Cette perspective ne transforme pas immédiatement le béton en matériau écologique. Sa réalisation dépend de procédés industriels encore en développement, d’une production énergétique décarbonée abondante et d’une maîtrise rigoureuse du cycle de vie des matériaux.
Une mine de carbone directement dans l’atmosphère
Depuis 2023, le Laboratoire fédéral suisse d’essai des matériaux et de recherche, l’Empa, développe une initiative baptisée « Mining the Atmosphere », soit « exploiter l’atmosphère comme une mine ».
Le principe consiste à capter le CO₂ excédentaire, puis à le convertir en produits intermédiaires comme le méthane ou le méthanol. Ce carbone pourrait ensuite servir à fabriquer des polymères, du bitume, des granulats, des fibres de carbone ou des matériaux céramiques.
Le bâtiment représente un débouché particulièrement intéressant en raison des volumes mobilisés chaque année. Le béton, l’asphalte et les autres matériaux minéraux pourraient recevoir de grandes quantités de carbone sans nécessiter la création d’une infrastructure de stockage entièrement séparée.
L’idée n’est donc pas seulement d’enfermer le CO₂. Elle vise à transformer une partie du carbone atmosphérique en matière première industrielle, utilisée durant plusieurs cycles avant son stockage définitif.
Jusqu’à 1 500 milliards de tonnes de CO₂ à retirer
Les chercheurs prennent comme référence une concentration atmosphérique de 350 parties par million, correspondant approximativement au niveau mesuré en 1988.
Pour retrouver ce seuil, il faudrait retirer environ 400 milliards de tonnes de carbone de l’atmosphère, soit près de 1 500 milliards de tonnes de CO₂. À cette quantité pourraient s’ajouter au moins 80 milliards de tonnes de carbone provenant d’émissions considérées comme difficiles à éliminer d’ici 2100.
Selon les scénarios étudiés par l’Empa, les matériaux de construction pourraient absorber entre cinq et dix milliards de tonnes de carbone chaque année. Une fois le dispositif déployé à grande échelle, l’excédent pourrait théoriquement être stocké en cinquante à cent cinquante ans.
Ces projections supposent qu’après 2050, le monde disposera d’assez d’électricité renouvelable pour alimenter les opérations de captage, de transformation chimique et de production des matériaux. Cette condition détermine largement la crédibilité du calendrier annoncé.
Le carbure de silicium au cœur du scénario le plus rapide
Le scénario le plus ambitieux repose sur l’utilisation du carbure de silicium. Ce matériau possède une forte résistance mécanique et peut fixer le carbone sur une très longue durée.

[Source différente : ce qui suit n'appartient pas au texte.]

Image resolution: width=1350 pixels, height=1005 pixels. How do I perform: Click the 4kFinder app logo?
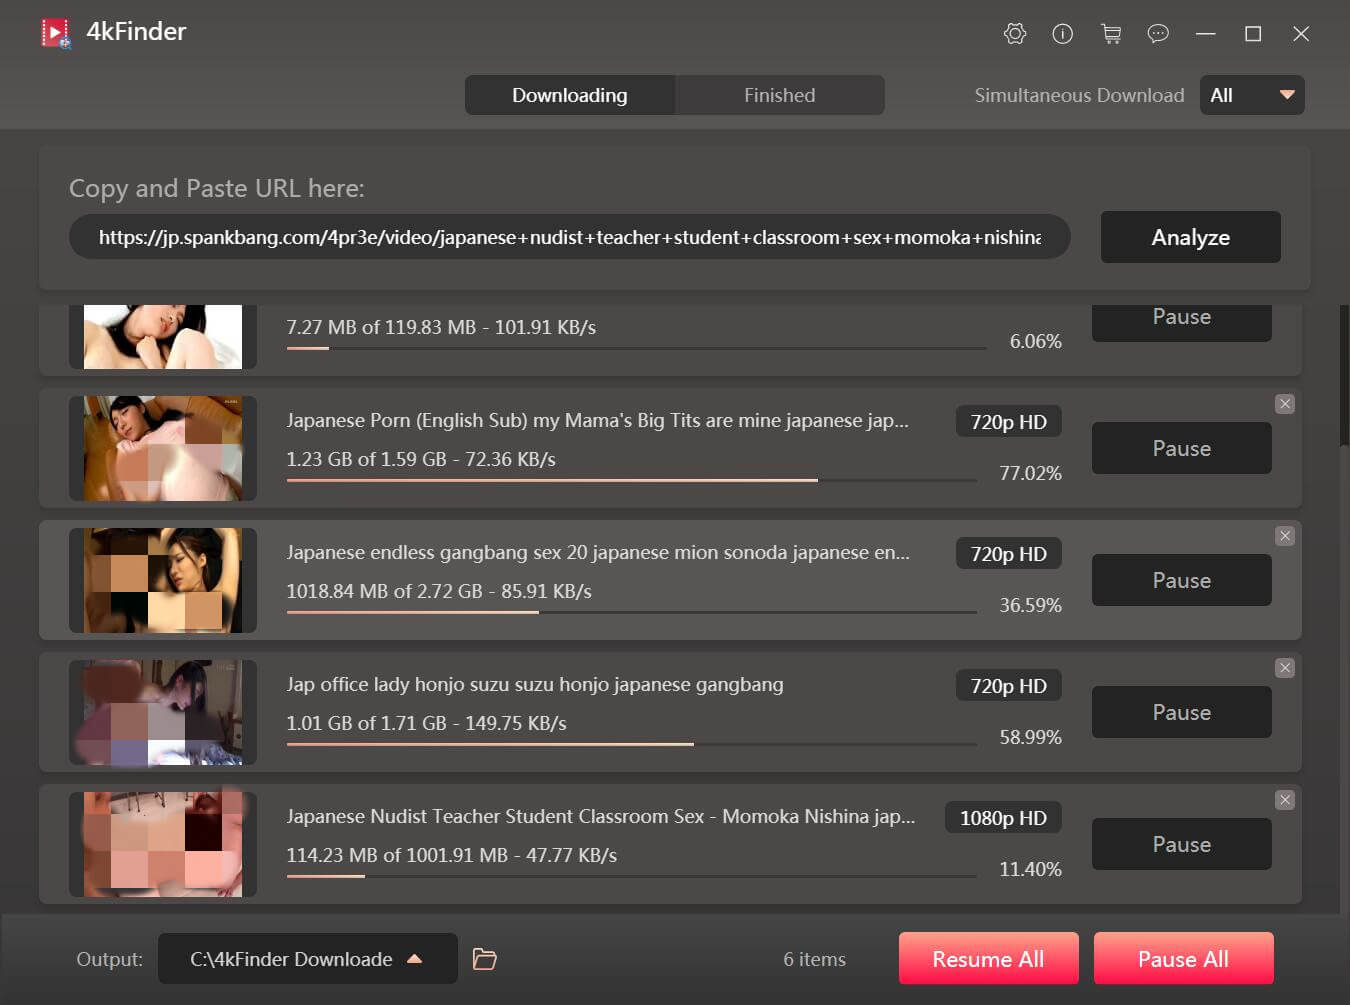pyautogui.click(x=56, y=33)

Il pourrait être intégré comme charge ou comme granulat dans certains matériaux de construction. Le carbone se retrouverait alors enfermé dans une structure stable, moins exposée aux risques d’incendie ou de libération rapide que du carbone stocké directement sous forme poudreuse.
La fabrication du carbure de silicium reste très énergivore. Son intérêt climatique dépendra donc de l’origine de l’électricité, du rendement des installations et de la quantité de CO₂ émise pendant sa production.
Avec des granulats poreux contenant du carbone, mais sans recours massif au carbure de silicium, l’élimination de l’excédent atmosphérique pourrait demander plus de deux siècles. Les chercheurs envisagent donc une combinaison de plusieurs matériaux plutôt qu’une solution unique.